Did anyone know what vermin were?

“Bugs, fleas. Rats, I think,” Jacob offered. I told the class he was right.   

“It’s a question of dehumanization,” I continued. The definition goes on the board: “to see others as less than human; lower than yourself.”

“I hate to tell you this,” I said, “but most of you dehumanize others. You put labels on groups or individuals you don’t like and you’re on your way!”

“We don’t kill people, though,” Greg objected. True. I turned and added to our notes: “Labeling: to see all members of a group as the same, without individual difference.”

In our school, students admitted peers were labeled “preps,” as in preppy, well-dressed, college-prep types. Poor kids (at least when I started) were labeled “grits,” dirty, lowly, unclean. Labels, we noted, allowed us to ignore the fact our enemies are human. 

I threw this out: “Next time you see someone you don’t like, say: ‘I hate that human being.’ It doesn’t work.”

I said I despised labels. But who could think of one? Every year I worried some parent would see this day’s notes and flip. The examples poured out: nigger, fag, gook, bitch, jock, nerd.

“Yeah,” I interjected, “let’s pick on him. He’s a nerd!” I asked someone to tell me what made a nerd a nerd.

Oliver and Kayla both said nerds were weak. That’s two “N-words” now.

“Oh! Even better! Let’s pick on the weak!” I added scornfully. We were back to the boy on the bus. Students who knew they were guilty of such behavior were already shifting in their seats.

Then we moved to the final steps of the lesson. We raised the maps and movie screen. The kids came forward and looked at pictures of the Holocaust. There were young children being rounded up, Stars of David upon their sleeves. There was a grandmotherly-type looking straight into the camera. “Look: she seems like the type who’d bake cookies for the grand kids.

“Dangerous,” I scoffed.

Another picture showed a house painted with the word: “Jude.” “Notice,” I told my class, “you can walk down the street and say, ‘I hate those Jews!’ You don’t even have to see them to hate them.”

“We do the same,” Antoinette replied. “We label people according to skin color and don’t think.” 

I nodded agreement.

Antoinette was staring at a photo of a long trench filled with emaciated corpses. Tears started. Her friend tugged her arm and led her to her seat. Students were subdued when I sent them back to their places.
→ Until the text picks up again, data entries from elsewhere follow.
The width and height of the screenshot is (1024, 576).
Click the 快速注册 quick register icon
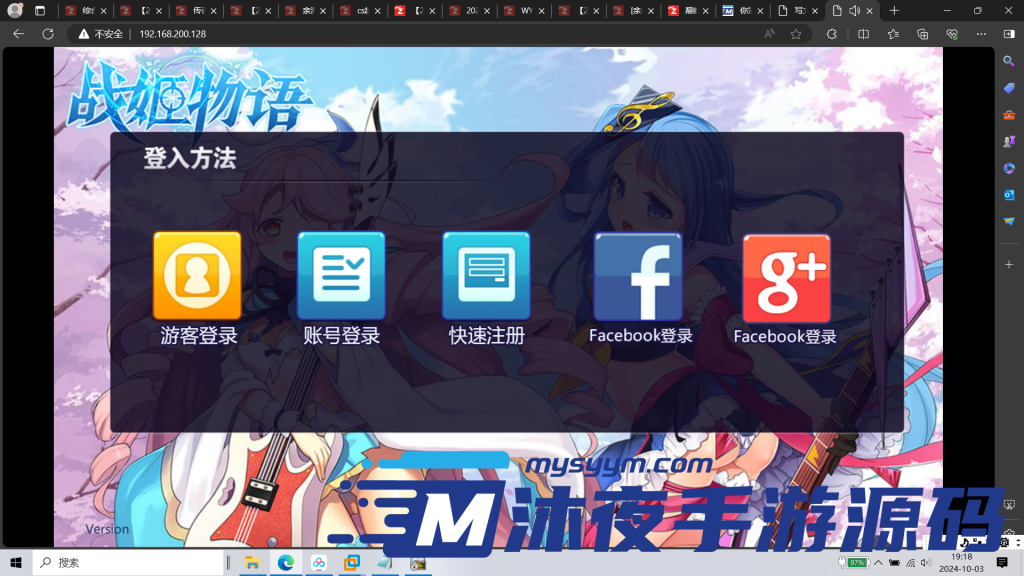pos(486,277)
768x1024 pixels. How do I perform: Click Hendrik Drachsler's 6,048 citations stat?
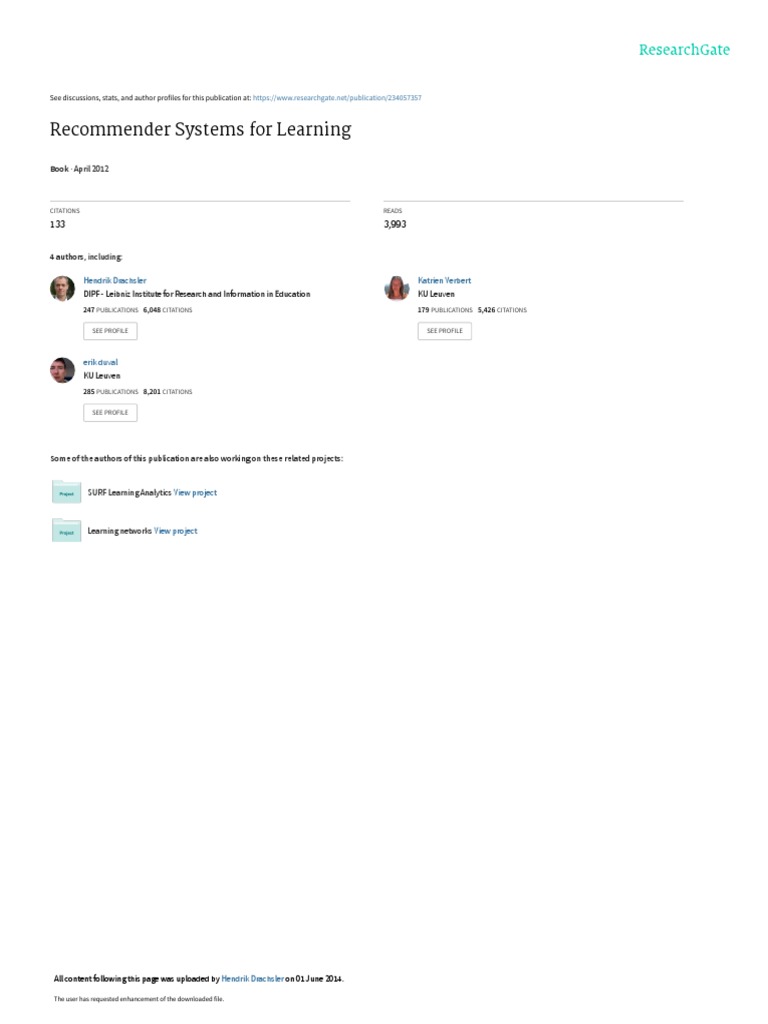pyautogui.click(x=168, y=310)
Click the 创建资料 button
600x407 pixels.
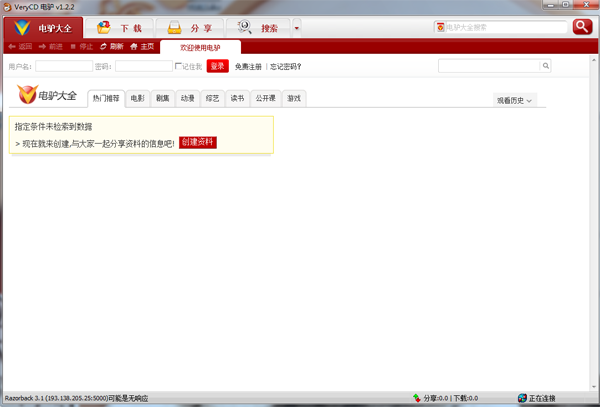click(197, 143)
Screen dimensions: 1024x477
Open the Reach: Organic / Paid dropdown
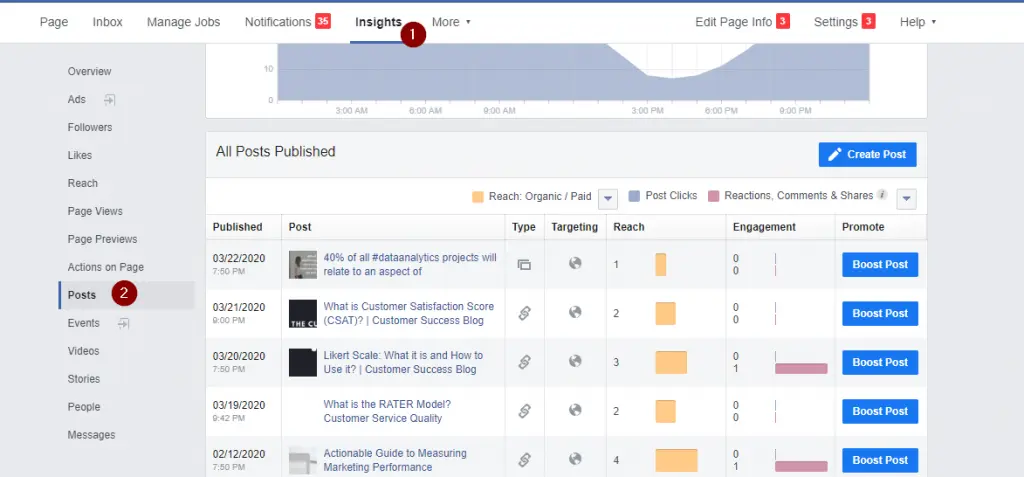coord(607,198)
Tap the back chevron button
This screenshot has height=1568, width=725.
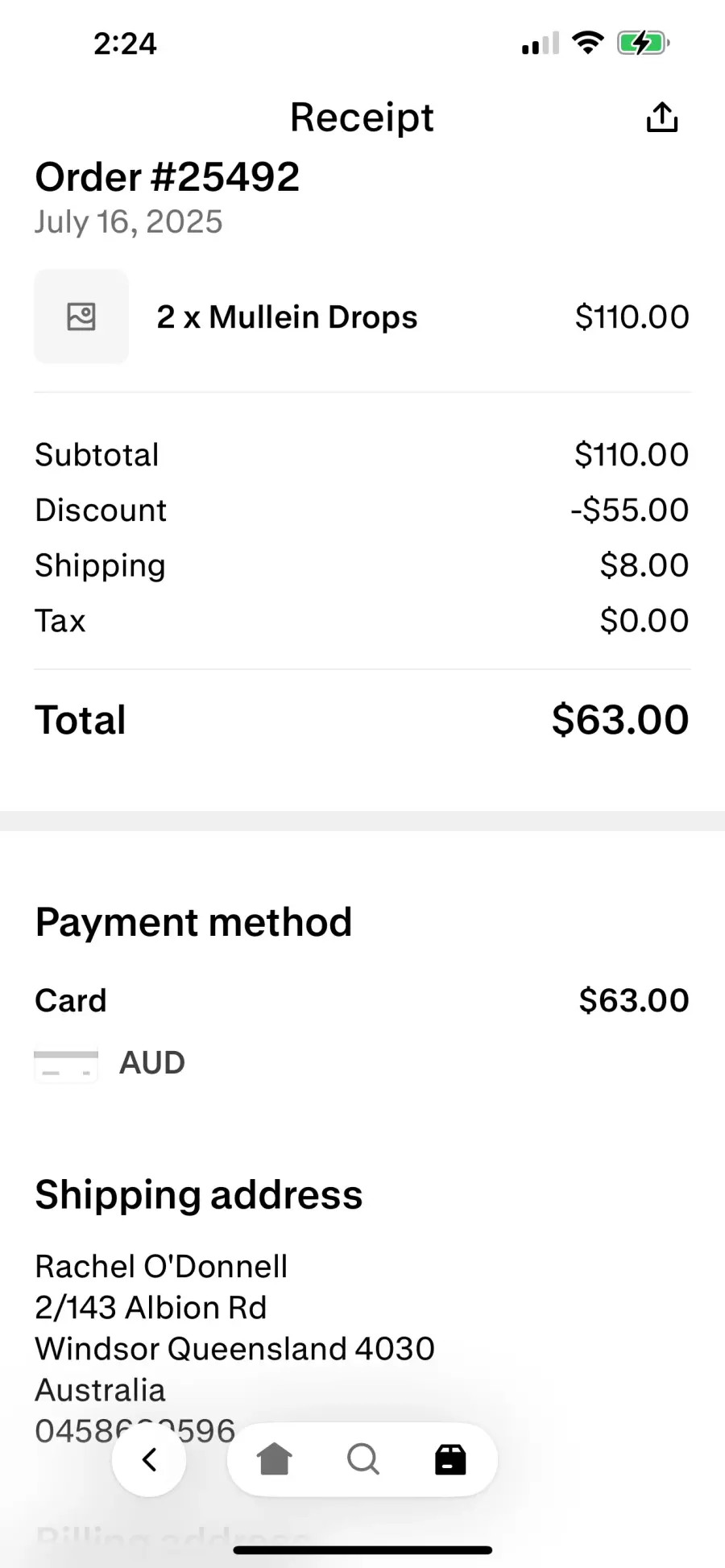pyautogui.click(x=149, y=1459)
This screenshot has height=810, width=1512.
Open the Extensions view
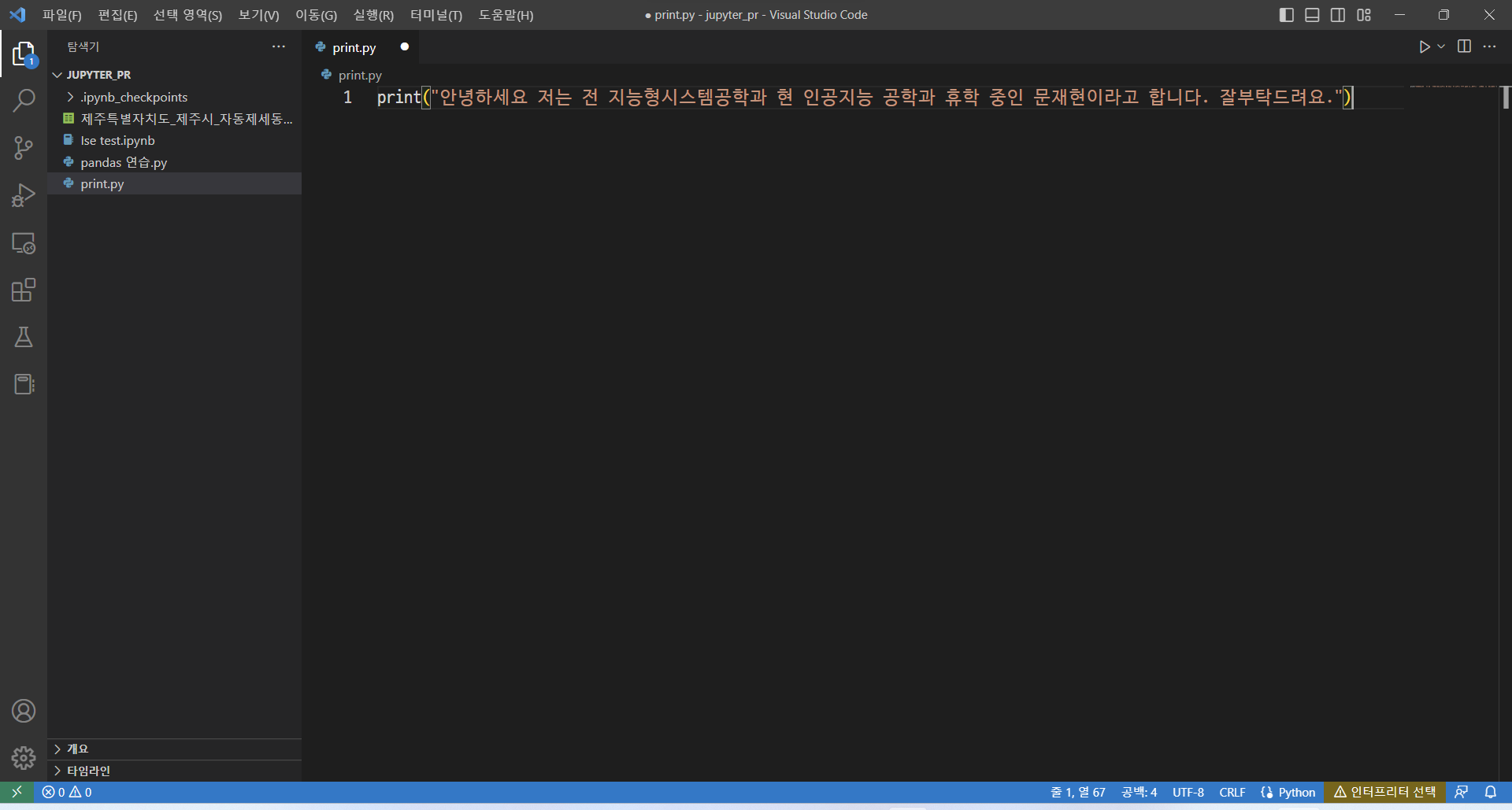coord(24,290)
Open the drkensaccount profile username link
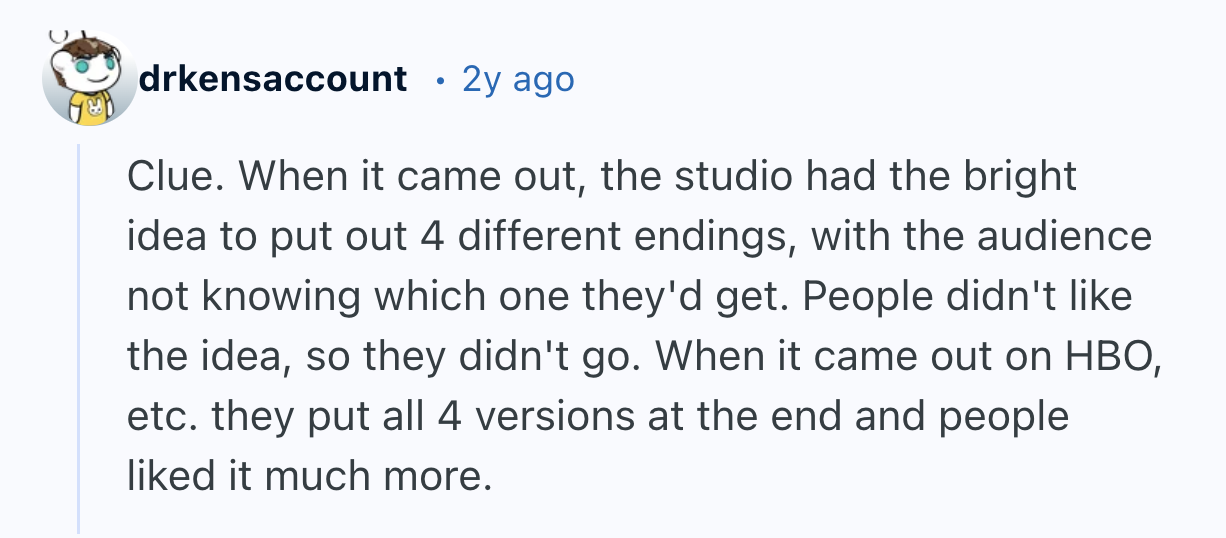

The bell was about to ring and we would pick up on the subject the next day. 

I used this lesson plan for twenty-five years and it never failed. Then, one day, I heard something completely unexpected. Susie spoke up, one of my favorite students, but still plain-looking and gawky at thirteen. The lesson was finished. The bell was about to ring. Classmates were thinking about labeling and the cruelty that inevitably follows. Susie had her hand up. Clearly, she hoped to have the final say. 

I called on her and she explained in an anguished voice, “You know, Mr. Viall, the other kids label me. They call me a ‘dog.’”

For once I was speechless. We all know teens can be cruel. No one had ever exposed this so perfectly, in such timely fashion, in its starkest forms. The word “dog” hung in the air like a Nazi victim on a scaffold.

We had just devoted an entire period to a discussion of human cruelty. Now those who had inflicted pain on Susie saw themselves, as it were, in a mirror. The image reflected wasn’t flattering.

“That is absolutely wrong,” I spluttered, my voice shaking with emotion. I looked to her peers for explanation. Chastened by a victim’s revelation, no one dared utter a word. The bell rang and I stood and stared as Susie’s tormentors snuck out the door and made their escape to lunch. 

The dehumanizers are always dangerous, always evil, and always wrong.
I don't think that's hard to understand.